The group has run the numbers on the Carbon Border Adjustment Mechanism, which should take effect from 2026.
The CBAM, once approved by member states and the European parliament, is intended to help domestic producers by forcing imported steel to pay its carbon cost. (This is part of a set of measures aimed at reaching the EU’s target of a 55 per cent reduction in carbon emissions by 2030, also known as Fit for 55.)
Steelmakers in the EU complain that while they must pay to burn fossil fuels, those outside the bloc do not.
However, the proposal would also reduce the number of free emissions licences handed out to the industry under the Emissions Trading System, increasing their costs. Currently about 75 per cent of emissions are free.
Based on a carbon price of €60 a tonne and annual production of 160m tonnes, the industry pays roughly €2.6bn a year. But carbon prices are rising fast and already above €80 a tonne. A Carbon Pulse poll of 10 market analysts expects the price to hit €97 by 2030.
The European Commission’s impact assessment for CBAM modelled a price of €50 a tonne by 2030.
The amount of free allocations for steel will drop 10 per cent annually between 2026 and 2030. Rather than 86m tonnes of free carbon, the industry would get 43m tonnes. Even if the industry cuts carbon output by a third by 2030 it would need to pay €8.4bn annually for the permits. That would wipe out its annual profits. Its members have roughly €160bn of annual turnover with profit margins about 3 per cent.
Output has dropped 26m tonnes over decade as plants have shut.
Axel Eggert, director-general of Eurofer, pointed out that in a globalised market such as steel “you cannot pass on the costs. You will lose market share.”
Foreign competitors would only pay for the carbon emissions of steel sent to the EU. Because that is a fraction of their production they could produce it in their most efficient facilities and not have to reduce emissions at all.
About 25 blast furnaces, which make steel directly from iron, are in the EU and UK. They will need to be converted to run on gas or hydrogen rather than coal, a process that will take several years given current technology and the slowness of national planning systems.
Eggert said by 2030 the industry needed to spend €70bn to do so.
“Reducing free allocations removes the possibility for us to invest,” he said. And lenders would not want to fund unprofitable companies.
The commission contends — possibly optimistically — that countries such as Russia and South Korea are committed to carbon pricing, which will level the playing field.

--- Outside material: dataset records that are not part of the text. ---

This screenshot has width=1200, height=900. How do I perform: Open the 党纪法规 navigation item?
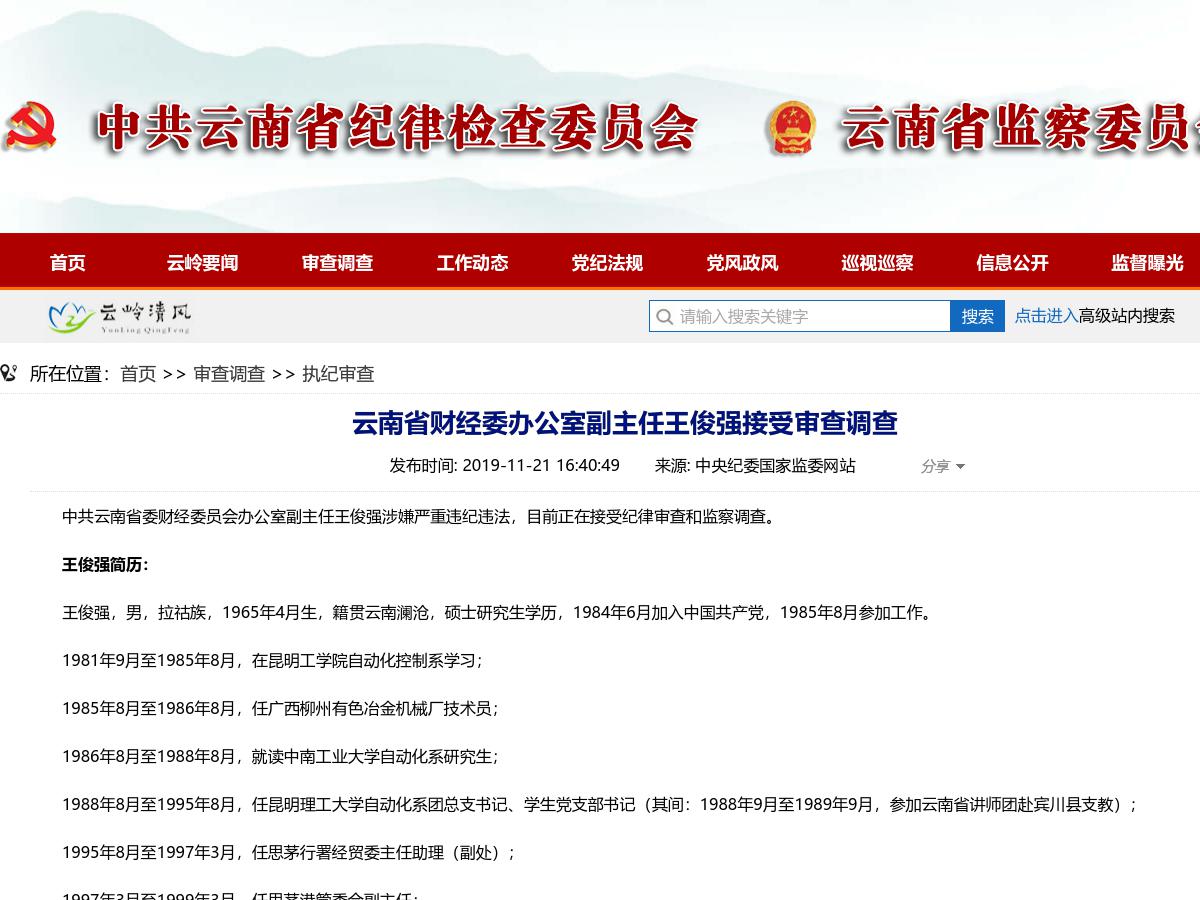pos(607,263)
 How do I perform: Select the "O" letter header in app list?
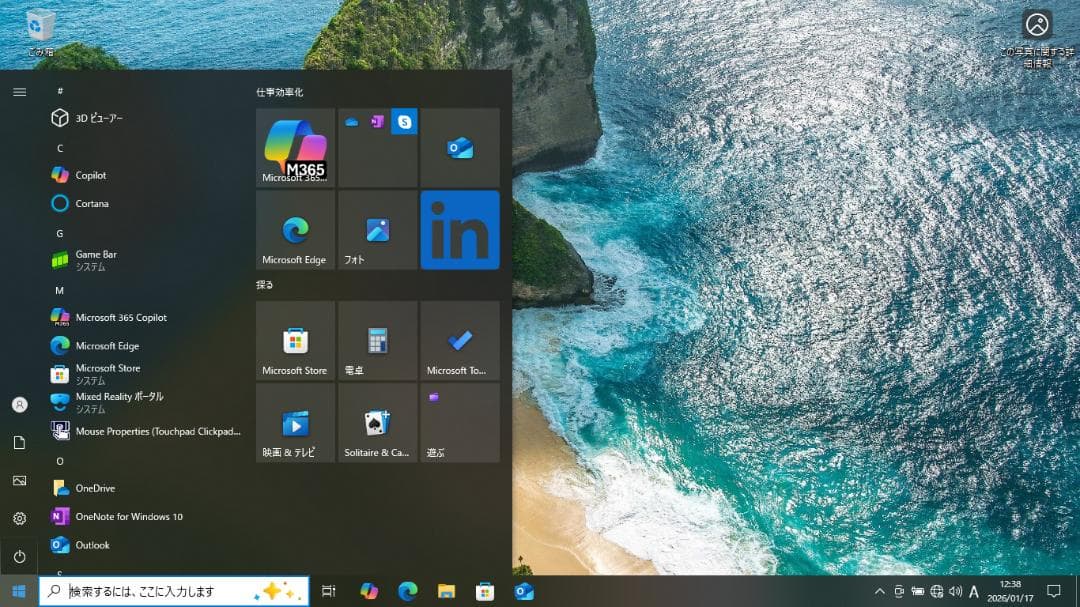pos(59,461)
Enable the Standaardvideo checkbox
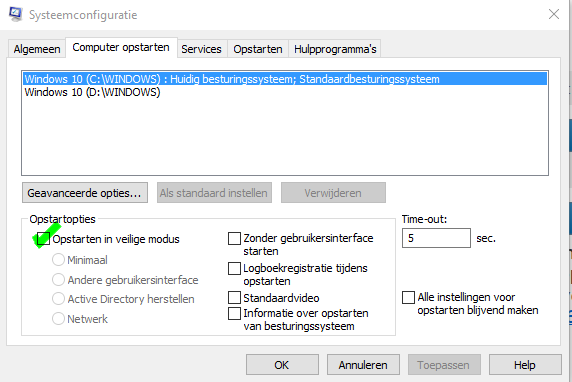The image size is (572, 382). coord(234,297)
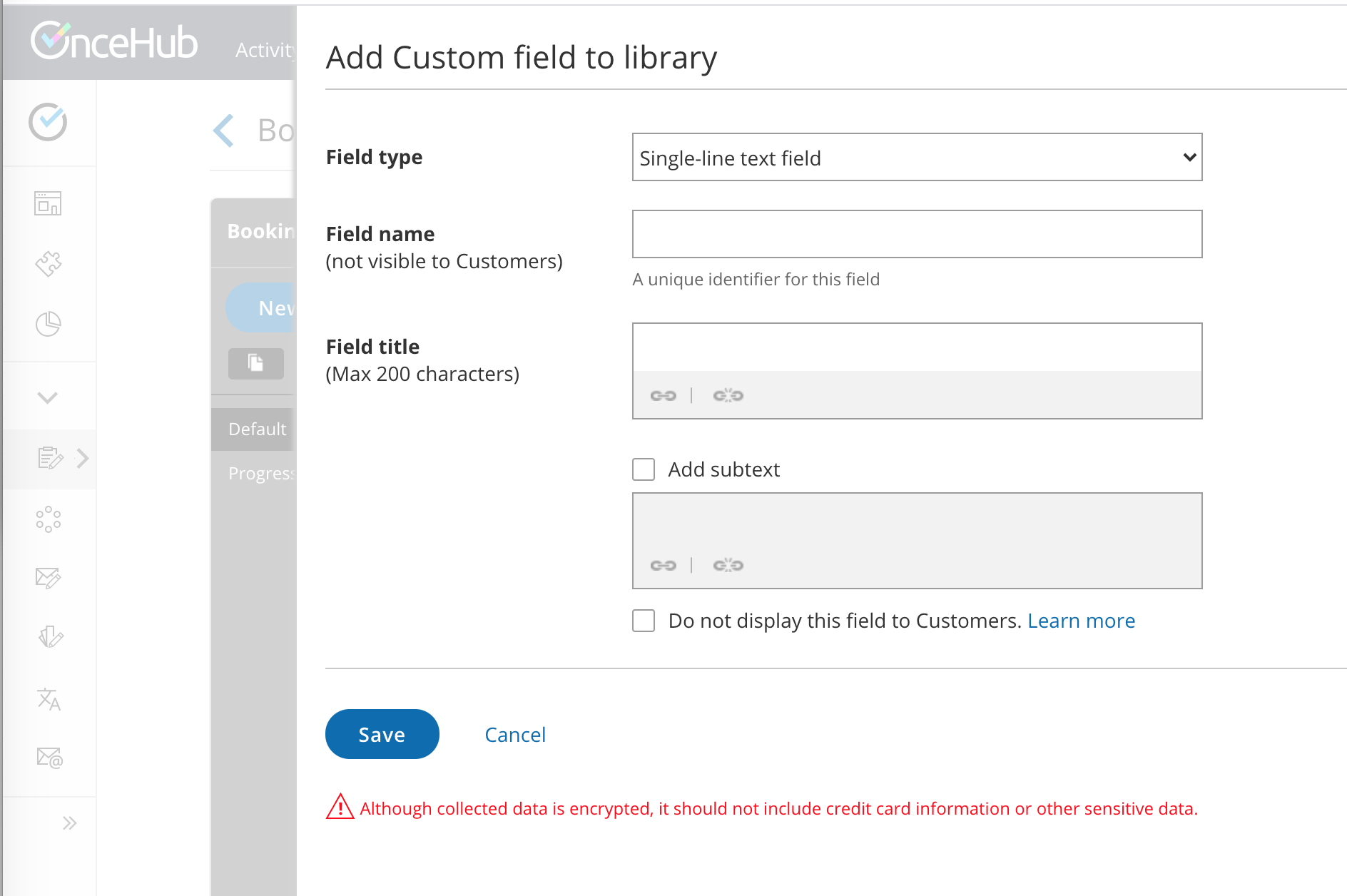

“Free allowances were supposed to be a temporary measure to deal with the risk of carbon leakage,” said an official. There will be a “careful, predictable and proportionate transition”.
Rather than CBAM greening the EU industry, it would shrink it, Eggert said, reducing the bloc’s emissions but increasing carbon leakage as it imports dirtier steel from elsewhere.
What to watch today
Emmanuel Macron holds a news conference in Paris on the priorities of French EU presidency
US climate envoy John Kerry meets climate commissioner Frans Timmermans in Brussels
Germany’s foreign minister Annalena Baerbock meets her counterparts in Paris and Brussels
EU top officials speak at the virtual summit for democracy, hosted by US President Joe Biden
Nato-Russia talks: Joe Biden has made a significant diplomatic concession to Moscow designed to prevent an invasion of Ukraine by signalling he wants to convene meetings between Nato allies and Russia to discuss Vladimir Putin’s grievances with the transatlantic security pact.

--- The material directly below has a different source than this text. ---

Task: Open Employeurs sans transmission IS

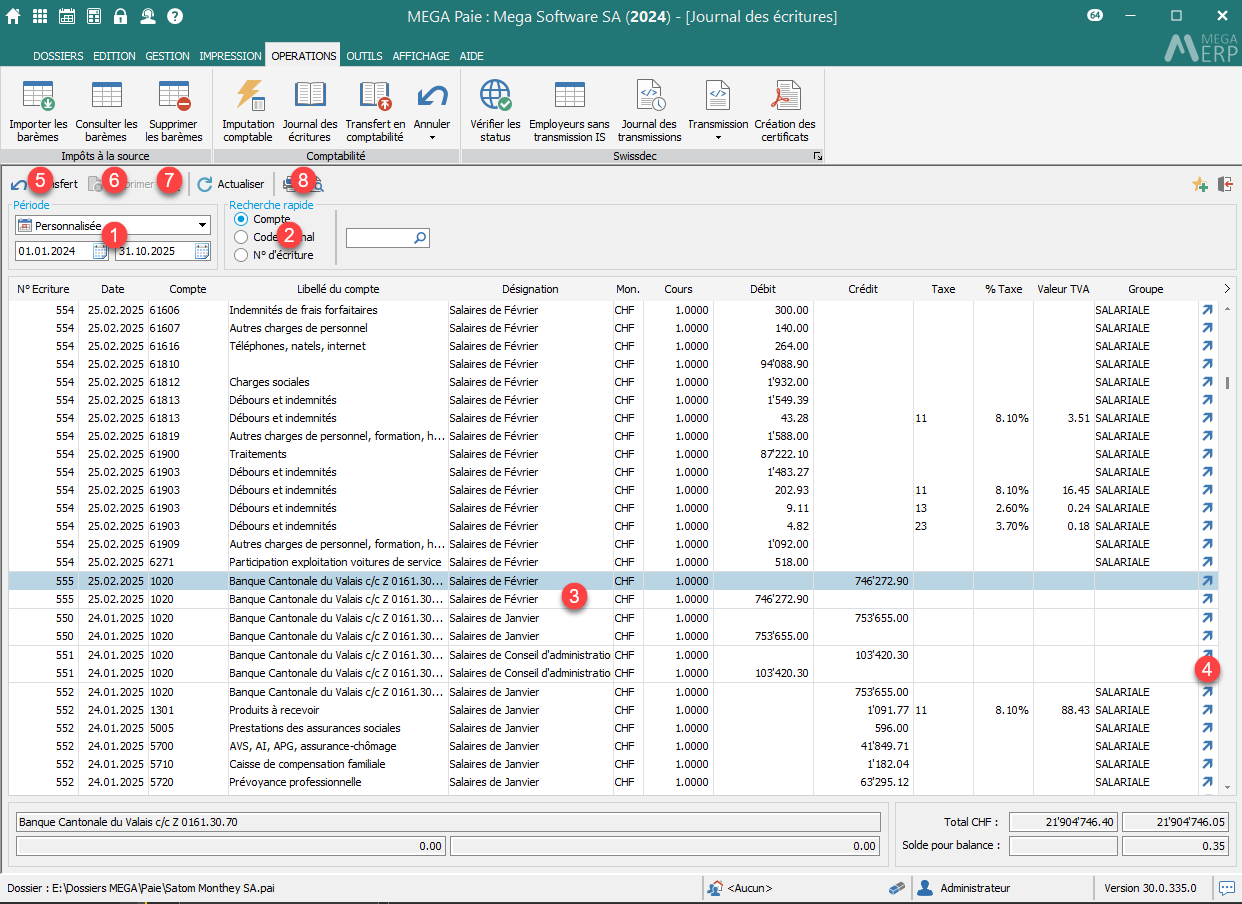Action: point(569,97)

Nord Stream U-turn: Germany would consider halting Nord Stream 2, the pipeline that will bring Russian gas to Europe, as part of a package of sanctions imposed on Moscow if it invaded Ukraine, the FT reports.
ECB warning: The negative side-effects of the European Central Bank’s bond-buying were increasing, inflating asset prices and potentially creating risks of financial instability, said Isabel Schnabel, the ECB executive responsible for market operations.